Deductible limit for plan contributions not affected by plan amendment made within two years.

A company that sponsored a defined benefit pension plan for its employees could not take into account a plan amendment which increased plan liability in calculating the limit on its deduction for plan contributions, where the amendment was made within the two plan years prior to the plan year used to determine the deductible limit, the IRS has privately ruled.

A plan’s deduction limit, under pre-2008 rules, is determined by reference to unfunded current liability under Code Sec. 412(l) , and the maximum amount deductible by the sponsor is not less than 150 percent of that liability. Note, that prior to enactment of the Pension Protection Act of 2006 (PPA; P.L. 109-280), the limit was not less than 100 percent of that liability.

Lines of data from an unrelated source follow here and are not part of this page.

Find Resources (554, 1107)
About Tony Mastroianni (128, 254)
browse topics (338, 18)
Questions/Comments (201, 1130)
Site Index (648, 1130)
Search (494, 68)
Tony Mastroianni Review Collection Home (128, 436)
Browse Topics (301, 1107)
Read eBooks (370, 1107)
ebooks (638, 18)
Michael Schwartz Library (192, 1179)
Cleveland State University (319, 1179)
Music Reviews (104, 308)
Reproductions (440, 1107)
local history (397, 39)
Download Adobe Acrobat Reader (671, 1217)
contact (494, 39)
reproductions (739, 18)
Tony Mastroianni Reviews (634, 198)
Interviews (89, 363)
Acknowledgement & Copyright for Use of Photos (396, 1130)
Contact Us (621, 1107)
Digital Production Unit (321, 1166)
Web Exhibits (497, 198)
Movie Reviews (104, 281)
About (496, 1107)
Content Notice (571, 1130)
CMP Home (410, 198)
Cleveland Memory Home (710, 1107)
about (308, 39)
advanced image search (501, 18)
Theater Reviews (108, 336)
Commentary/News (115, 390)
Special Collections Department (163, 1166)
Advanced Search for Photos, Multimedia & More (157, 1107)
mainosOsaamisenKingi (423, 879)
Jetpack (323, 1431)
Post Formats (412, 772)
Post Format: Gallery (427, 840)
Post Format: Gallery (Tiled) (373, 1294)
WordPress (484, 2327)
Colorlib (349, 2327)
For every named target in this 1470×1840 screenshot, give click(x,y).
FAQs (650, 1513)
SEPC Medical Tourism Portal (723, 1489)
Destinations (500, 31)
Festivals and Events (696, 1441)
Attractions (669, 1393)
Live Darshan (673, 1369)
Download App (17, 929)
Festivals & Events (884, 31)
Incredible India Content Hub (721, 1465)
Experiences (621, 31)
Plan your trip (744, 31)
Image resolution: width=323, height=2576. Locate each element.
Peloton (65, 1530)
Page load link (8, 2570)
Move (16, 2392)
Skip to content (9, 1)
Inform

In this case, the company amended the plan on December 13, 2002, to allow for benefit increases under the plan resulting from increases in the Code Sec. 415 limits. The plan covered less than 100 participants. The plan sought to have the plan amendment taken into consideration in order to calculate the deductible amount of the contribution due to the plan for the taxable year ending December 31, 2004. Code Sec. 404(a)(1)(D)(ii) , before and after the changes made by PPA, provides that for defined benefit plans with less than 100 participants, unfunded current liability does not include the liability attributable to benefit increases for highly compensated employees resulting from a plan amendment which is made or becomes effective, whichever is later, within the last 2 years. Even if Code Sec. 404(a)(1)(D)(ii) was considered to refer to plan years (rather than tax years), the amendment was made within the two plan years prior to the plan year used to determine the deductible limit. The company could not, therefore, consider the liability increases resulting from that amendment in determining its deductible limit.